═════ MATERIAL FOR THIS EXERCISE ═════

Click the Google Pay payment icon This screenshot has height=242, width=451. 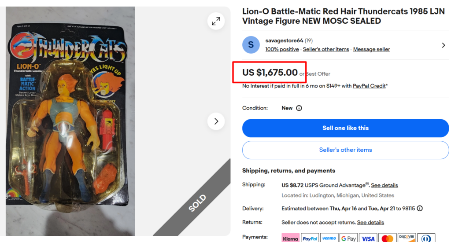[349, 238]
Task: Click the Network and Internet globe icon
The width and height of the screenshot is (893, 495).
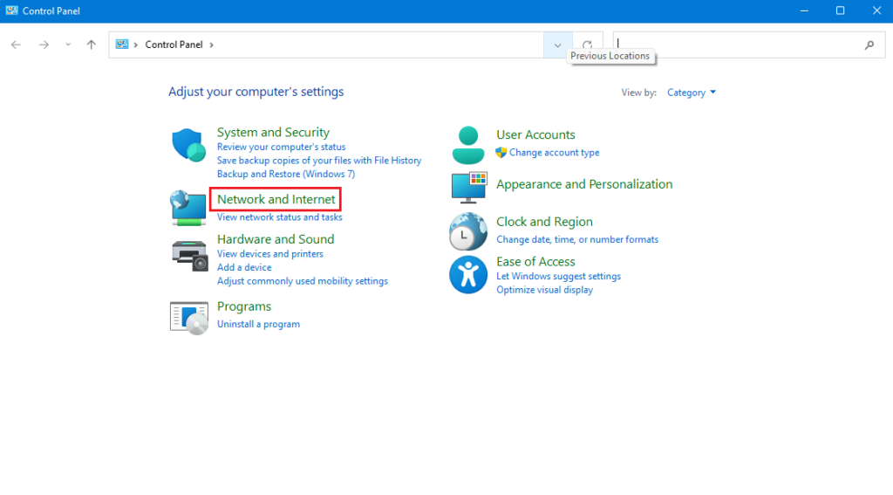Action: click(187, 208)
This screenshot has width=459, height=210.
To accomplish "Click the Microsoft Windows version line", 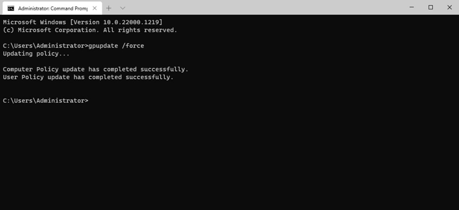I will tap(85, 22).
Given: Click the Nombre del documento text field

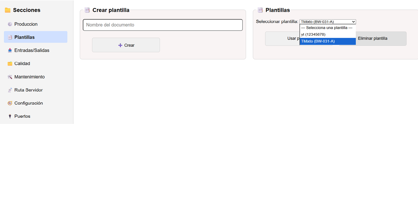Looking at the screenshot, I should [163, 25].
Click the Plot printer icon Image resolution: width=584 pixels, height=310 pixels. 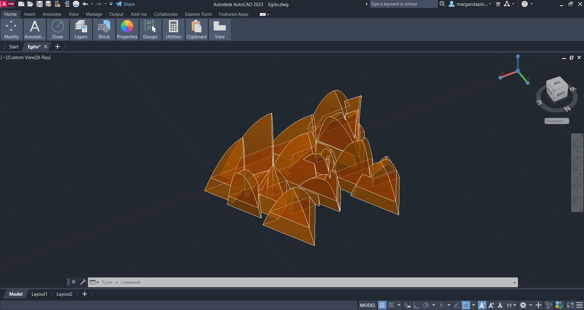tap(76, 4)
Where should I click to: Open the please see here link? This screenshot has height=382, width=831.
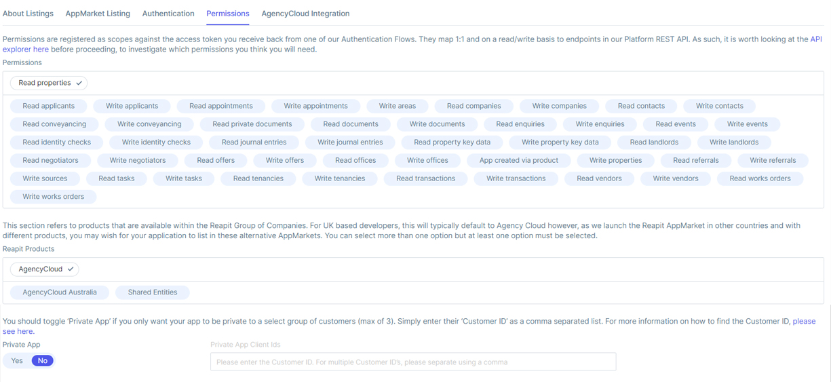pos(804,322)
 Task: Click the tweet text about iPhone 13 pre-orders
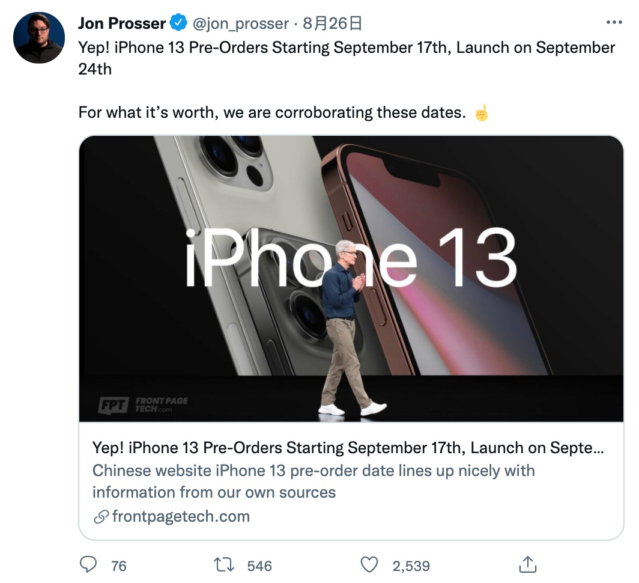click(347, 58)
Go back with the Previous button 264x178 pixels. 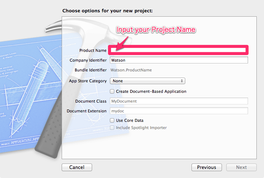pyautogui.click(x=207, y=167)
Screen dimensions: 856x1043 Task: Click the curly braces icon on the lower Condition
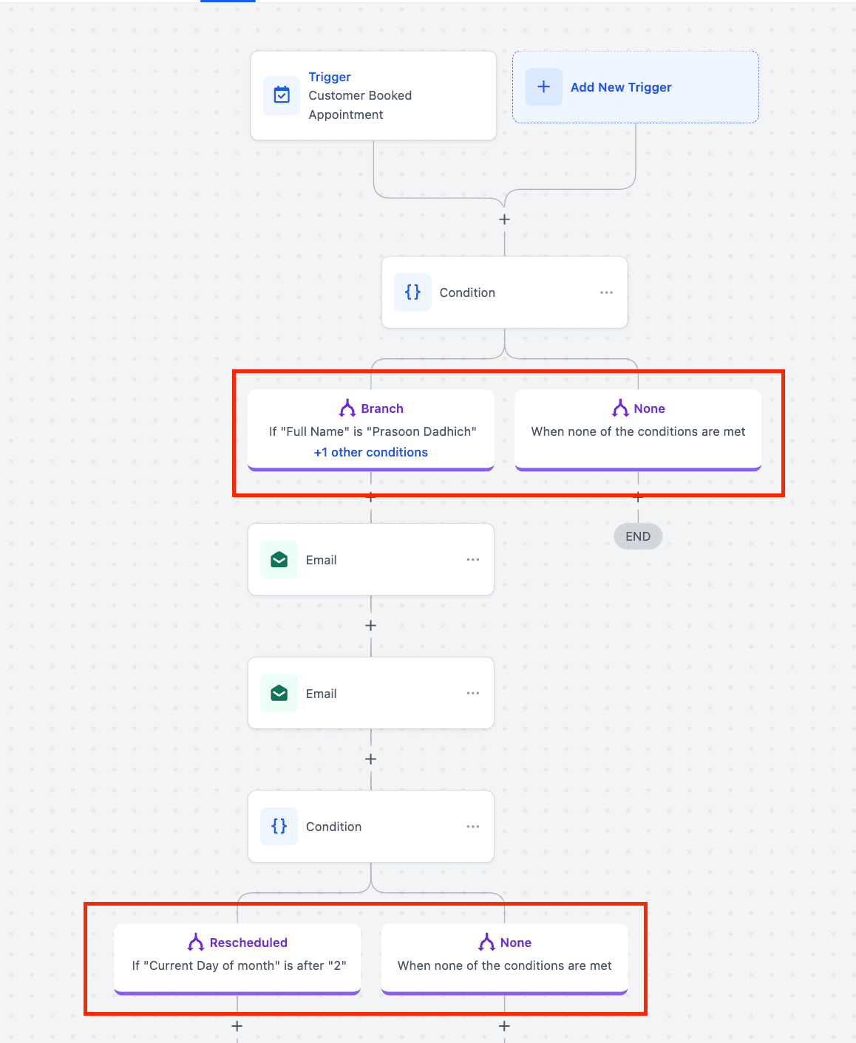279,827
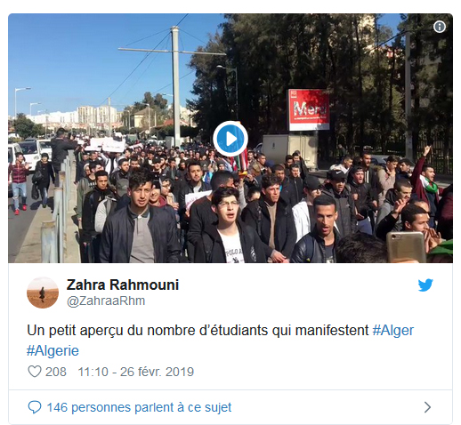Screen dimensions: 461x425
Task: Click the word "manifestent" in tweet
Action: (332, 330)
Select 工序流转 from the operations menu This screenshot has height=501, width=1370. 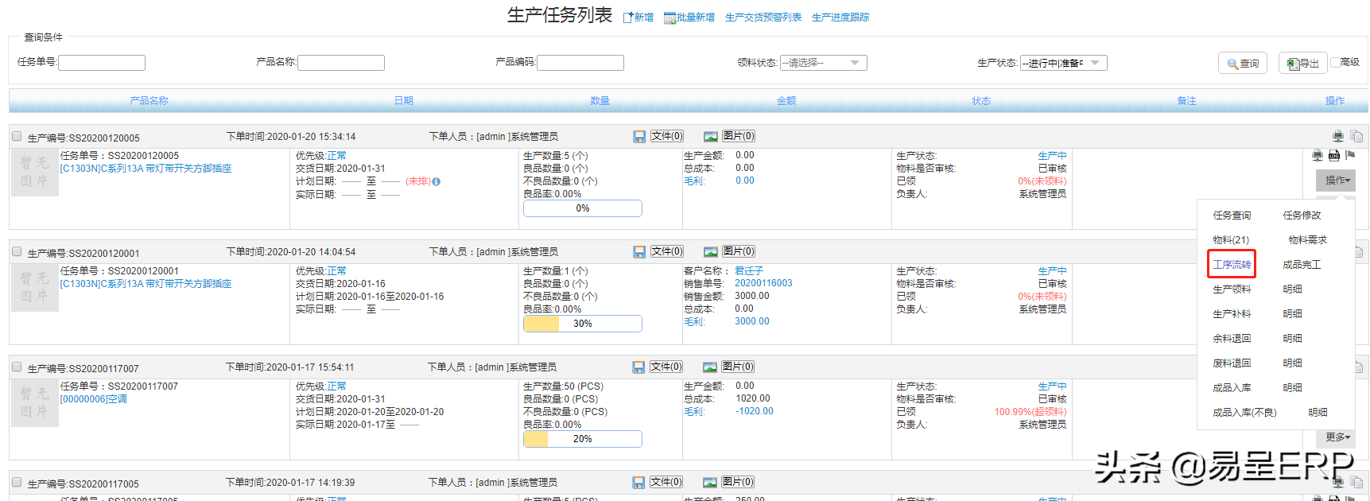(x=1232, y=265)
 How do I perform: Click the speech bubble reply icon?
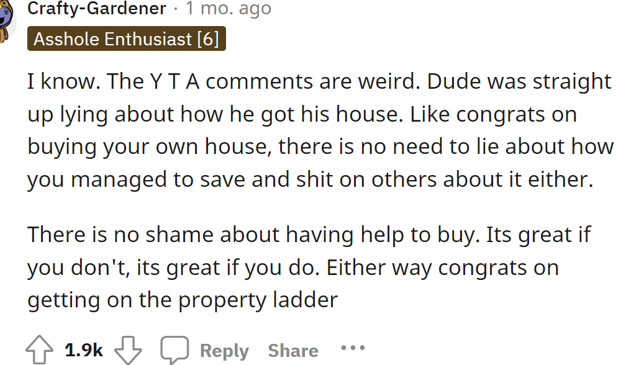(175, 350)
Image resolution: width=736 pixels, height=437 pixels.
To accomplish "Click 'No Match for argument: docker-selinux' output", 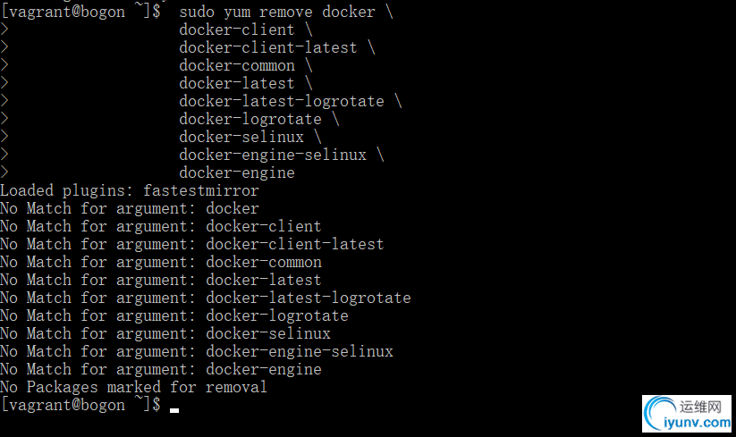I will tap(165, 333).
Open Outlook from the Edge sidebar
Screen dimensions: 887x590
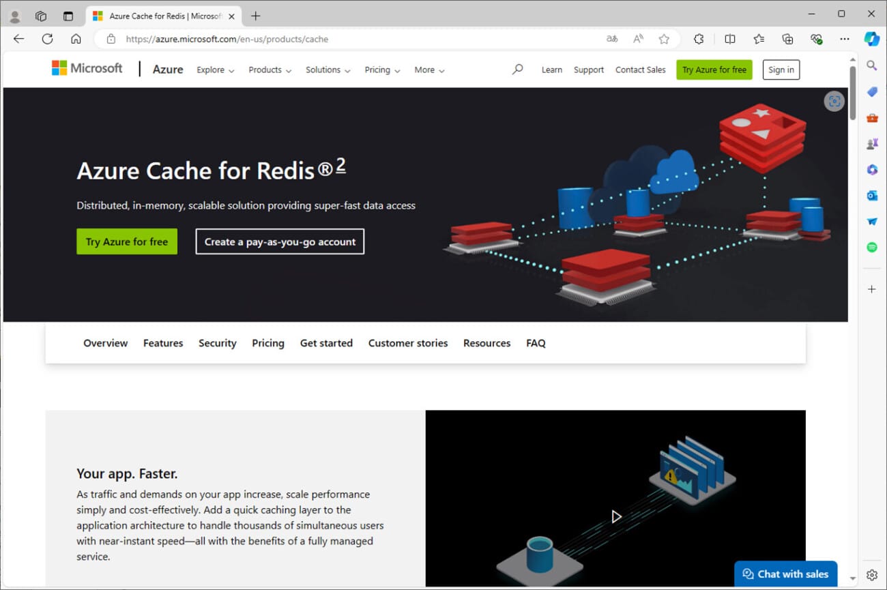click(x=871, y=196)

═════

▶ **PROBLEM**
With the pictures left out, output exactly the lines that begin at the line containing "Open Outlook from the Edge sidebar" and end at the last line of the material.

▶ **ANSWER TO THIS TASK**
Open Outlook from the Edge sidebar
Screen dimensions: 887x590
click(x=871, y=196)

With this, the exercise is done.